Shared Adapter Architecture
All LLM skills delegate provider-specific work to shared adapters defined in webagents/typescript/src/adapters/. Each adapter implements the LLMAdapter interface:
interface LLMAdapter {
provider: string;
mediaSupport: Record<string, 'base64' | 'url'>;
buildRequest(params: AdapterRequestParams): AdapterRequest;
parseStream(response: Response): AsyncGenerator<AdapterChunk>;
}Media Support
Each adapter declares which content modalities it supports and how (base64 inline data vs URL reference). The MediaSkill reads these declarations to automatically convert content to the right format before an LLM call.
| Provider | Images | Audio | Documents | Video |
|---|---|---|---|---|
| base64 | base64 | base64 | base64 | |
| OpenAI | url | base64 | — | — |
| Anthropic | base64 | — | base64 | — |
| xAI | url | — | — | — |
| Fireworks | url | — | — | — |
Context Integration
Every skill sets two context fields that other skills (PaymentSkill, MediaSkill) depend on:
_llm_capabilities: Set before the LLM call with model name, pricing rates, and max output tokens.
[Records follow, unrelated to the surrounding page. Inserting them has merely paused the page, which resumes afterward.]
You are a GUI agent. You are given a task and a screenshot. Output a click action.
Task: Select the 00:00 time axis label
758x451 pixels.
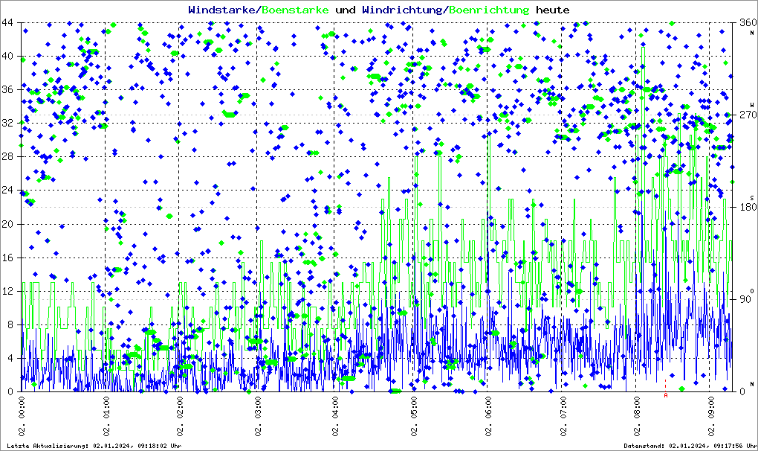(22, 417)
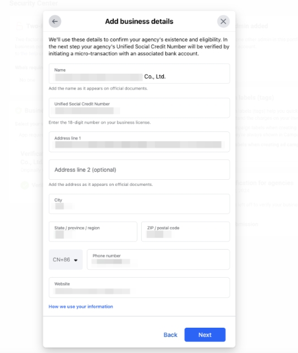
Task: Click the City input field
Action: [139, 204]
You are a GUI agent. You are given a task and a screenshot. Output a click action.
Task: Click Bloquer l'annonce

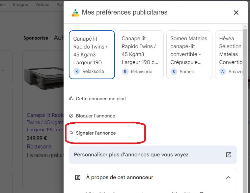[x=95, y=116]
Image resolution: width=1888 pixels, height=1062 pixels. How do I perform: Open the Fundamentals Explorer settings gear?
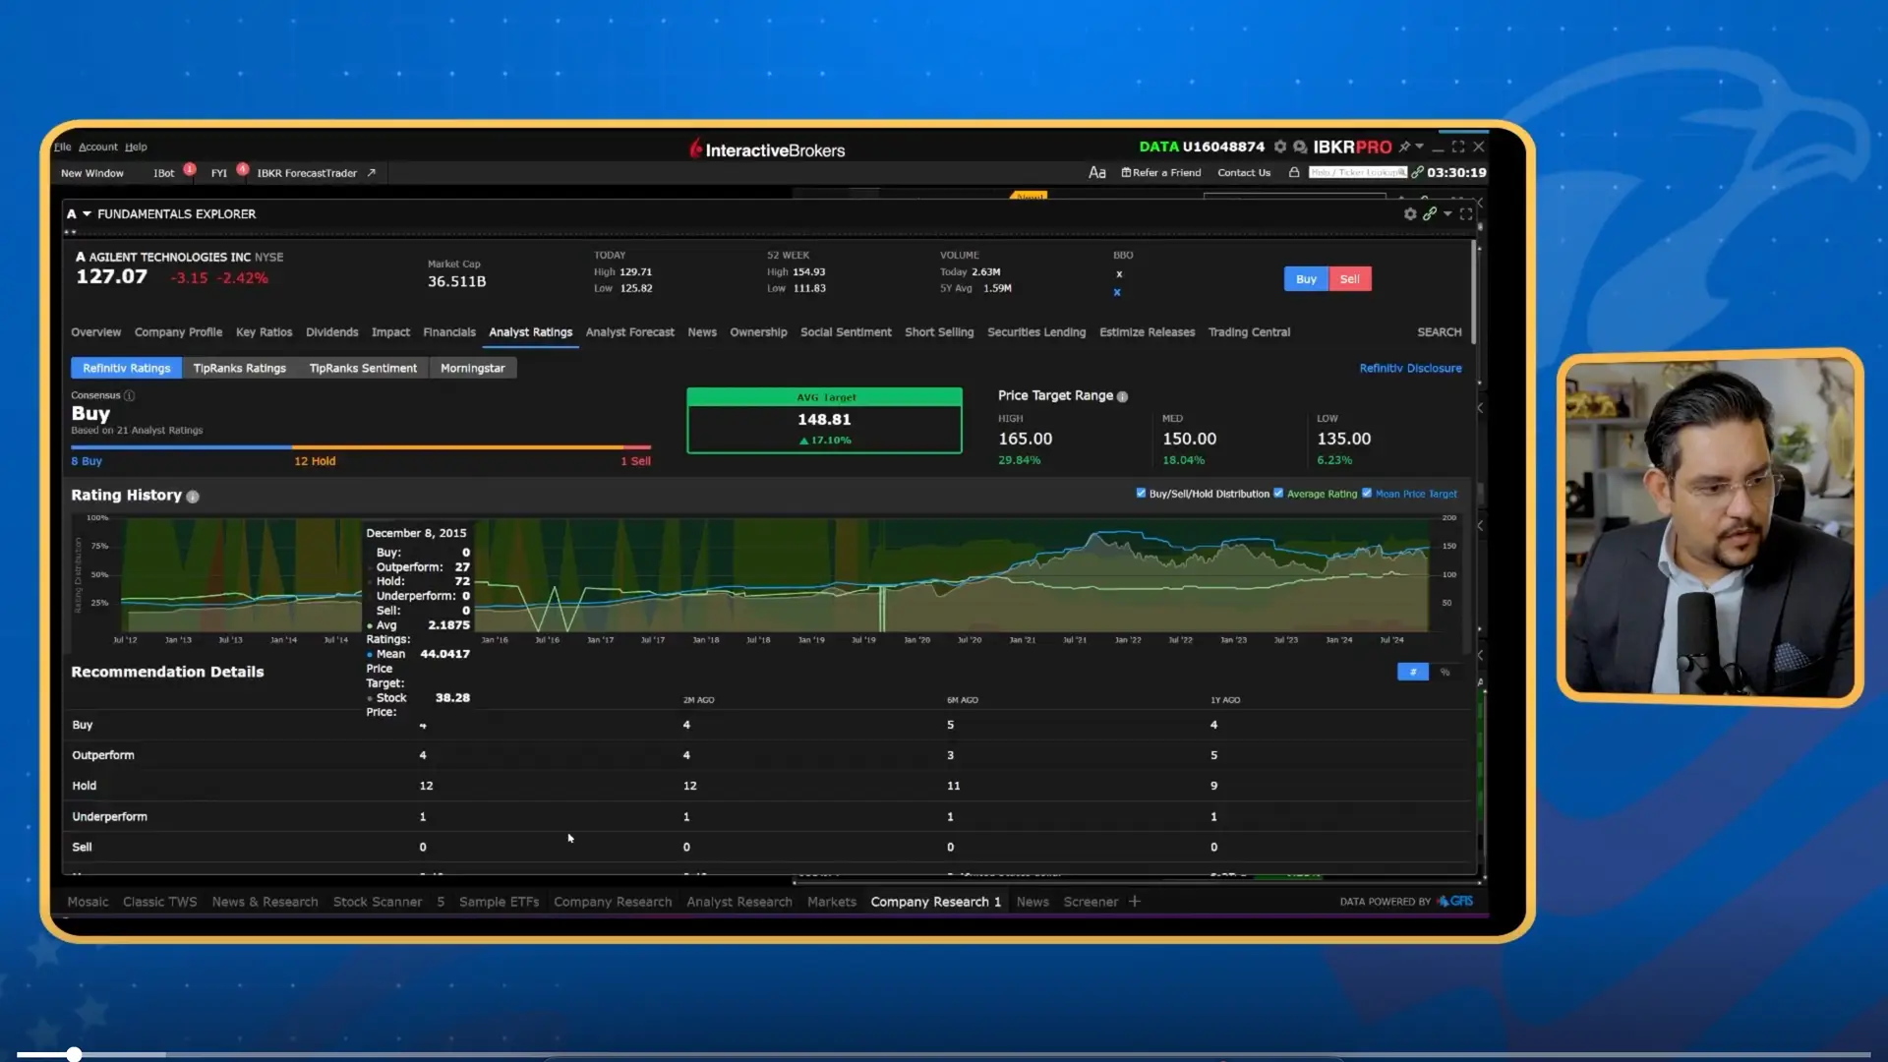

Used by PaymentSkill to lock funds._llm_usage: Set after the LLM call with actual token counts, model used, andis_byokflag. Used by PaymentSkill to settle charges.
// Before call
context.set('_llm_capabilities', {
model: 'gemini-2.5-flash',
pricing: { inputPer1kTokens: 0.00015, outputPer1kTokens: 0.0006 },
maxOutputTokens: 8192,
});
// After call (from streaming done event)
context.set('_llm_usage', {
model: 'gemini-2.5-flash',
input_tokens: 1200,
output_tokens: 450,
is_byok: false,
});Developer Usage
When using the Python API directly:
from webagents.agents.skills.core.llm.google.skill import GoogleAISkill
config = {
"model": "gemini-2.5-flash",
"thinking": {
"enabled": True,
"effort": "high"
}
}
skill = GoogleAISkill(config)
response = await skill.chat_completion(messages=[...])Adding a New Provider
- Create an adapter in
webagents/typescript/src/adapters/your-provider.tsimplementingLLMAdapter. - Register it in
webagents/typescript/src/adapters/index.tsviagetAdapter(). - Create a thin skill wrapper in
webagents/typescript/src/skills/llm/your-provider/skill.tsthat callsadapter.buildRequest()andadapter.parseStream(), and sets_llm_capabilities/_llm_usageon the context.
Billing, media resolution, and tool pricing will work automatically through the PaymentSkill and MediaSkill hooks.